PASSAGE TO READ:
━━━━━━━━━━━━━━━━

The Shakespeare Conference: SHK 12.0818  Tuesday, 10 April 2001

[1]     From:   Clifford Stetner <This email address is being protected from spambots. You need JavaScript enabled to view it.>
        Date:   Monday, 9 Apr 2001 16:12:39 -0400
        Subj:   Re: SHK 12.0777 Re: Feathers

[2]     From:   Ann Carrigan <This email address is being protected from spambots. You need JavaScript enabled to view it.>
        Date:   Tuesday, 10 Apr 2001 00:17:08 EDT
        Subj:   Re: SHK 12.0777 Re: Feathers


[1]-----------------------------------------------------------------
From:           Clifford Stetner <This email address is being protected from spambots. You need JavaScript enabled to view it.>
Date:           Monday, 9 Apr 2001 16:12:39 -0400
Subject: 12.0777 Re: Feathers
Comment:        Re: SHK 12.0777 Re: Feathers

Had I seen the play, I undoubtedly would have thought that I was meant
to think of the great warring houses of York and Lancaster as great
birds of prey warring on some higher plane of reality, but this
interpretation would depend on which color feathers fell at what moments
in the action.

Clifford Stetner
CUNY
http://phoenix.liu.edu/~cstetner/cds.html

[2]-------------------------------------------------------------
From:           Ann Carrigan <This email address is being protected from spambots. You need JavaScript enabled to view it.>
Date:           Tuesday, 10 Apr 2001 00:17:08 EDT
Subject: 12.0777 Re: Feathers
Comment:        Re: SHK 12.0777 Re: Feathers

David Evett <This email address is being protected from spambots. You need JavaScript enabled to view it.> wrote:

Not to poop the party, but I saw the RSC first tetralogy in Ann Arbor,
and don't think those feathers had anything to do with uses of feathers
in other early modern texts.  The made part of the production's
(singular, the four plays clearly conceived as one great unit) striking
3-dimensionality (e.g.  Jack Cade egging on his mob from a trapeze 10
feet above the stage), and in their brilliance and chromatic intensity
and purity their slow drift to the floor (which may explain why feathers
rather than something else) was both beautiful and disturbing.

I'm with you, David. I didn't take notes at the performances but wrote
up my impressions a full week later. I missed some details. But I
definitely remember red and white feathers cascading down on key deaths
of Yorks and Lancasters. To a certain point I thought they "represented"

━━━━━━━━━━━━━━━━

WHAT TO WORK ON:
Copy everything in the Shakespeare Conference digest from "Had I seen the" down to "in the action.", substituting "eagles" for "birds of prey". The saved entries are material separate from the Shakespeare Conference digest.

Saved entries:
━━━━━━━━━━━━━━━━

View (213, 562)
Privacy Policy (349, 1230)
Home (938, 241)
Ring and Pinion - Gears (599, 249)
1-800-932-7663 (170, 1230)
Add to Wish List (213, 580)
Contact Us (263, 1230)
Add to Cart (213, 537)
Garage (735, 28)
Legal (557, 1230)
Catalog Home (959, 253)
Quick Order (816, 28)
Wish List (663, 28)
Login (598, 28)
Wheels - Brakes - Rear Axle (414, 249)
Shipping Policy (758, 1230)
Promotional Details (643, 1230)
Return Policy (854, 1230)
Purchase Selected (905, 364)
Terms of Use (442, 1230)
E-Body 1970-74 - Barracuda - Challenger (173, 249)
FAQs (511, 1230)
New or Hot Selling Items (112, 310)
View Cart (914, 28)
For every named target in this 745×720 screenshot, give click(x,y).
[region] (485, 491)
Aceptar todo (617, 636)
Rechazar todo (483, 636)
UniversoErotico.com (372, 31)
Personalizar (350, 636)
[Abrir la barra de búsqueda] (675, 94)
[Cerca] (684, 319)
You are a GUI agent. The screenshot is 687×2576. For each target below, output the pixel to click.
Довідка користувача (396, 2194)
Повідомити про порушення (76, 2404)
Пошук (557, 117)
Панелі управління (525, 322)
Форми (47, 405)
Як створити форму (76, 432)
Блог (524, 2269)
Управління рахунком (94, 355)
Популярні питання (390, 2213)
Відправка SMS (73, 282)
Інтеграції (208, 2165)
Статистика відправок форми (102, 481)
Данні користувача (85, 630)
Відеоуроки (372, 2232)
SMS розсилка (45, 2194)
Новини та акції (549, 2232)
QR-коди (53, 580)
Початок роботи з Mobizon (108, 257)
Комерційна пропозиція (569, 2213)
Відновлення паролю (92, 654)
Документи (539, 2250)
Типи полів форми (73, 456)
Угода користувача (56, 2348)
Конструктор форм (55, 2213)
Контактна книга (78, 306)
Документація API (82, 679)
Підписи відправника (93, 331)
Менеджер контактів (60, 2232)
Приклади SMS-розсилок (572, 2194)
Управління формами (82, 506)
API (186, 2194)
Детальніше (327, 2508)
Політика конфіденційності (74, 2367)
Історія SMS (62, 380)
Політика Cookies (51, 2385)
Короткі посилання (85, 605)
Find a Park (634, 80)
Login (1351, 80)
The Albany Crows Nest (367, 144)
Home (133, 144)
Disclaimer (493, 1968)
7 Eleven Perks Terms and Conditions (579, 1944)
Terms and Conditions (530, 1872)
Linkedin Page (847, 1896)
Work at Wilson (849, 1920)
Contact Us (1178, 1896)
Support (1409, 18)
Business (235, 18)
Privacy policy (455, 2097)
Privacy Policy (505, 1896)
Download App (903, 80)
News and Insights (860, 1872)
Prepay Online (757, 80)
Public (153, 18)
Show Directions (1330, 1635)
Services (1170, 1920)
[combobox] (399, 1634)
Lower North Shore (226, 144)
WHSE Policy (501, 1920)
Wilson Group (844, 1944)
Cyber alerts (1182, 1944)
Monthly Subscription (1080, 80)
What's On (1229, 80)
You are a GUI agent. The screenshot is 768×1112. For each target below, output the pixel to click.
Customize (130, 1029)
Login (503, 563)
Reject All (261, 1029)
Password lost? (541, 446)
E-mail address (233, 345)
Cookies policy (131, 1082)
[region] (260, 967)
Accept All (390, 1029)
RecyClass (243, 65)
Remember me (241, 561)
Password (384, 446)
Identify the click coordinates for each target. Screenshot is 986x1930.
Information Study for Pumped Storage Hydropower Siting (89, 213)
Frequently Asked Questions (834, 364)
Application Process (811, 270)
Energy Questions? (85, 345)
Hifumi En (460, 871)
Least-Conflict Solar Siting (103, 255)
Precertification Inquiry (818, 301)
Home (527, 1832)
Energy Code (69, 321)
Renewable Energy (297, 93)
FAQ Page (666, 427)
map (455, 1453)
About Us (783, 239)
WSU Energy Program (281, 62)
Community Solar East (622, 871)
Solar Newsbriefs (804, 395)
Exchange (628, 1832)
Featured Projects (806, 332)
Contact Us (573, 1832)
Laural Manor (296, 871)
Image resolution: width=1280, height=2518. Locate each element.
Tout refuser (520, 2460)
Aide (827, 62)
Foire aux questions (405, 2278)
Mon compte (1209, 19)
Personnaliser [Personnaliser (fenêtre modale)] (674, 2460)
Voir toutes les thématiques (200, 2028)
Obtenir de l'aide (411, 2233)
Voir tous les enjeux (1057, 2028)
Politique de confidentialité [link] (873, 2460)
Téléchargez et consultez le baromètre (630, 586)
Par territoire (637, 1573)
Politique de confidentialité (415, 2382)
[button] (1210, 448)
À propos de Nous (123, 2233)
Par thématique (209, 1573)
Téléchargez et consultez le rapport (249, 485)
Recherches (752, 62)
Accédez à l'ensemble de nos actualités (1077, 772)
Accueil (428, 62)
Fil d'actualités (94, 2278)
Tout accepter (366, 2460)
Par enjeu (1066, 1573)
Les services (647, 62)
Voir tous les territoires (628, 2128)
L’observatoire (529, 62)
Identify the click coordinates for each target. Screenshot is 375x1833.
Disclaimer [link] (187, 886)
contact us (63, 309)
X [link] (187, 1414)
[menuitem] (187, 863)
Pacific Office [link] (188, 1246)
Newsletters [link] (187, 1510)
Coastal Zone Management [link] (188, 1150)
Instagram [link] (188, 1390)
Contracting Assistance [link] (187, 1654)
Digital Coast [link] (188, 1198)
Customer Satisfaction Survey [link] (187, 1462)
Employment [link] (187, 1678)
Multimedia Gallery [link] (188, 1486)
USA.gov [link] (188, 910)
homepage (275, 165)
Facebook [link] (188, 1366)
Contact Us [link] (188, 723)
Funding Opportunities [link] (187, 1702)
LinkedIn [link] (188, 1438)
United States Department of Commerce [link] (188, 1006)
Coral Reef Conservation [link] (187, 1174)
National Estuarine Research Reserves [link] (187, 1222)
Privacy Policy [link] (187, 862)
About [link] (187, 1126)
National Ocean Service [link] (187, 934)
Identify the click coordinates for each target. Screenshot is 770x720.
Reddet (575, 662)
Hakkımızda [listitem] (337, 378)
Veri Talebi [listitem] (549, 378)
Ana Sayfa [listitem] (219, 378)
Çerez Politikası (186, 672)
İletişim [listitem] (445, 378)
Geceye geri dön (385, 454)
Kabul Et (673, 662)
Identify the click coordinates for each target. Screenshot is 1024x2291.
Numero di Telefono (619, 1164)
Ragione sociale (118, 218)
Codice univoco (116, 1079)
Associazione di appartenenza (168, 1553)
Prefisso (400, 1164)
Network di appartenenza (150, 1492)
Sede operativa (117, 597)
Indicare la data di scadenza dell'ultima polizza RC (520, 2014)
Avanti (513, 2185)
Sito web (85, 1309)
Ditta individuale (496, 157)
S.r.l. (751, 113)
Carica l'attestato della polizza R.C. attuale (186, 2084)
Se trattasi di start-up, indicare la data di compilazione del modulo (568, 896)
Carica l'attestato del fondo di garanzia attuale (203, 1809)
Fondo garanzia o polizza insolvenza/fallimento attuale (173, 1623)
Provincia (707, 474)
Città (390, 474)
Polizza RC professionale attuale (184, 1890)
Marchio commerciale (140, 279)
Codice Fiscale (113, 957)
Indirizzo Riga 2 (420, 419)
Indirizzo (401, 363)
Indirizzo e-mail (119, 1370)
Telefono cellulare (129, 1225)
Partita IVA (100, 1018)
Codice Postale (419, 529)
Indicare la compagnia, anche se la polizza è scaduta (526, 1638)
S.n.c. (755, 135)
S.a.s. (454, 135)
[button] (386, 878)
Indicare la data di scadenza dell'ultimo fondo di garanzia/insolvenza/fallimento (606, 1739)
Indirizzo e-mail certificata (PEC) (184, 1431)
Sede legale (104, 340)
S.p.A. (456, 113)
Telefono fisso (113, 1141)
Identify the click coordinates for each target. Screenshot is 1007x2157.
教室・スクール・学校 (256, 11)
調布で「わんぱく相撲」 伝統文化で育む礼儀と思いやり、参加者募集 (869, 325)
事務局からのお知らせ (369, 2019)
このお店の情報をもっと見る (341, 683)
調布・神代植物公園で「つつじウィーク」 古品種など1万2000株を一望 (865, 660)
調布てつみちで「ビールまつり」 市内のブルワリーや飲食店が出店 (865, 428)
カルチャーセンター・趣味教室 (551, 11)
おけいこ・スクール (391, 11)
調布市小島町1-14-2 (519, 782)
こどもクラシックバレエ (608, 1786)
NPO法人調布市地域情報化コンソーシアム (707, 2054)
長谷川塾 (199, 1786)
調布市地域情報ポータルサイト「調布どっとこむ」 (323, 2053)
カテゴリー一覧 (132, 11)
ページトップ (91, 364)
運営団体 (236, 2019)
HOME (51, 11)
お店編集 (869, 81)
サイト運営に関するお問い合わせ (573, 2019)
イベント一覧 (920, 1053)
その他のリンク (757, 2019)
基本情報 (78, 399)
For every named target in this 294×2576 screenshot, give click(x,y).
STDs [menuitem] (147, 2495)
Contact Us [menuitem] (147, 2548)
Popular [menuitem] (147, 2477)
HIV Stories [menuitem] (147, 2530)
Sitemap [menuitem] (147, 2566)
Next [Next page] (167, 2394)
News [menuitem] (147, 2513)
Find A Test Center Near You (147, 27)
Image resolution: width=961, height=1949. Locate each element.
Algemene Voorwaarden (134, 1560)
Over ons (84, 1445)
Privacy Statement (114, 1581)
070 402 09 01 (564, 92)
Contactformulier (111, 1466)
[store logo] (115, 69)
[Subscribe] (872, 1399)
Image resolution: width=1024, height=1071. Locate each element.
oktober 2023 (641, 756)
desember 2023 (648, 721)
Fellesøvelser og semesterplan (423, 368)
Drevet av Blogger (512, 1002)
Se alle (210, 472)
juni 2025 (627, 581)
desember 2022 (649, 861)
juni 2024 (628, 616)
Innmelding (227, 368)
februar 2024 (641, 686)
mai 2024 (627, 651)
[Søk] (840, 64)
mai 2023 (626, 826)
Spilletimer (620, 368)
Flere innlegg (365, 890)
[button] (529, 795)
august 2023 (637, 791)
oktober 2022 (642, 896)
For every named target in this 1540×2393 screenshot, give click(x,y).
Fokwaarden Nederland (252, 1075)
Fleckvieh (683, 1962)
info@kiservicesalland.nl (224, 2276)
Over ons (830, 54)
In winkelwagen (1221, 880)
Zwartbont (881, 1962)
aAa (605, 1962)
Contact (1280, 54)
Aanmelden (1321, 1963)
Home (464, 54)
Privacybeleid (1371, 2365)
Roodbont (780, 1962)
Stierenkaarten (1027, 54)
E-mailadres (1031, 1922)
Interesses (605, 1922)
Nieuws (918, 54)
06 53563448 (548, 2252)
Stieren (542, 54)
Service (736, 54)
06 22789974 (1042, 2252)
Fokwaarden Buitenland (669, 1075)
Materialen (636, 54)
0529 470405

━━━━━━━━━━━━━━━━

YOUR SOLUTION:
Had I seen the play, I undoubtedly would have thought that I was meant
to think of the great warring houses of York and Lancaster as great
eagles warring on some higher plane of reality, but this
interpretation would depend on which color feathers fell at what moments
in the action.